NOTES.md is the real MVP. It's not a todo list or a changelog. It's a living, crisp summary of what actually exists in the project right now.

Mine looked something like this:

NOTES.md
 
## Design System
- Global styling in `app/globals.css` with Tailwind CSS v4
- Primary brand color is Digital Amber (#FFBF5E)
- Only one project radius: `--radius-lg`
- Utility classes: `section-gap`, `hero-screen`, `glass-card`, `glow-primary`
 
## Components
- `components/site-header.tsx` — fixed floating header
- `components/ui/button.tsx`, `card.tsx`, `accordion.tsx` etc.
 
## Contact Flow
- Form with two inquiry types (hire + studio)
 
## Payments
- Supabase for order tracking
- Multiple payment providers with geographic routing

Any AI that read this file instantly knew the current state of the project. No long explanations needed.

How I Used It

This is the part I actually did — not the cleaned-up version.

Building phase:

I'd sit down with whichever AI had credits (Codex or Gemini) and first discuss what I should build next and how many sections the page needed. Then I'd go section by section, step by step. Once a chunk was finished, due to my @AGENTS.md instructions, it would automatically update NOTES.md with what was just built.

Auditing phase:

After finishing, I copied the new section added to NOTES.md and pasted it into a free web version (chatgpt.com free tier or Gemini web).
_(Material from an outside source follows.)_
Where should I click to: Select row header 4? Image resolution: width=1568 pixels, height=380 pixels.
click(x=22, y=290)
I asked it to write me a strong audit prompt for that specific part.

Then I opened a fresh new session in Codex or Gemini, pasted the audit prompt, tagged @AGENTS.md, and let it tear the code apart. After that I went and fixed whatever it found.

If I still had decent credits, I sometimes generated the audit prompt in the same session and moved it to a new one so the model didn't get confused by too much old context.
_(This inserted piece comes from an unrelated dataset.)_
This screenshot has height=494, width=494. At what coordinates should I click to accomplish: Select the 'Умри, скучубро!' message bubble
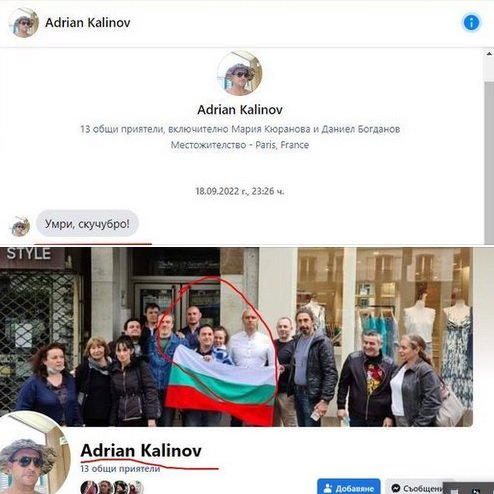pos(87,224)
Why Switching Tools Worked

I used Codex and Gemini almost equally. They gave me pretty much the same quality and both understood AGENTS.md perfectly. I just used whichever one still had credits left. When both were running low, I only used the free web versions to generate audit prompts — never for actual building.

The tool didn't matter. The system did.

The Design Extremes Problem

One annoying thing I kept running into is that the AIs love working in extremes.

Sometimes while I was building a section, the AI would go full extreme on its own. I’d ask for some cards or a bit of visual separation and it would turn the entire page into nothing but cards. Then if I told it “okay, tone it down, not everything should be a card,” it would immediately swing the other way and remove all cards completely. No in-between. Just extremes.

It was the same during audits too.

You end up spending extra time and prompts just pulling the AI back to something balanced instead of it giving you reasonable output from the start.

But on the flip side, it forced me to be way more deliberate. I had to consciously decide what I actually wanted instead of just accepting whatever it spit out.

Would love to hear if you have any solutions to this!

What I Learned

The biggest lesson wasn't that free AI is enough (though it is). The real bottleneck isn't compute — it's context.

If the AI doesn't know what you've already built and decided, you're starting over every time you switch tools or start a new session. AGENTS.md + NOTES.md made my context portable. I could jump between models, take breaks, or come back days later and everything still made sense.

The Meta-Lesson

If you're building with free AI, you will hit limits. That's just how it is. But hitting limits doesn't have to mean stopping or losing progress.

Create your own AGENTS.md. Keep a clean NOTES.md. Document your work in small, finished chunks. Then you can switch tools without guilt or chaos.

Five days. Multiple AIs. Zero context-rebuild pain.

That wasn't luck. That was a system that actually worked.


If you're building anything with free AI right now, steal this.

Make your own AGENTS.md and NOTES.md. It's stupidly simple but it changes everything.

The tools are already there. The real superpower is making your context survive when the credits run out.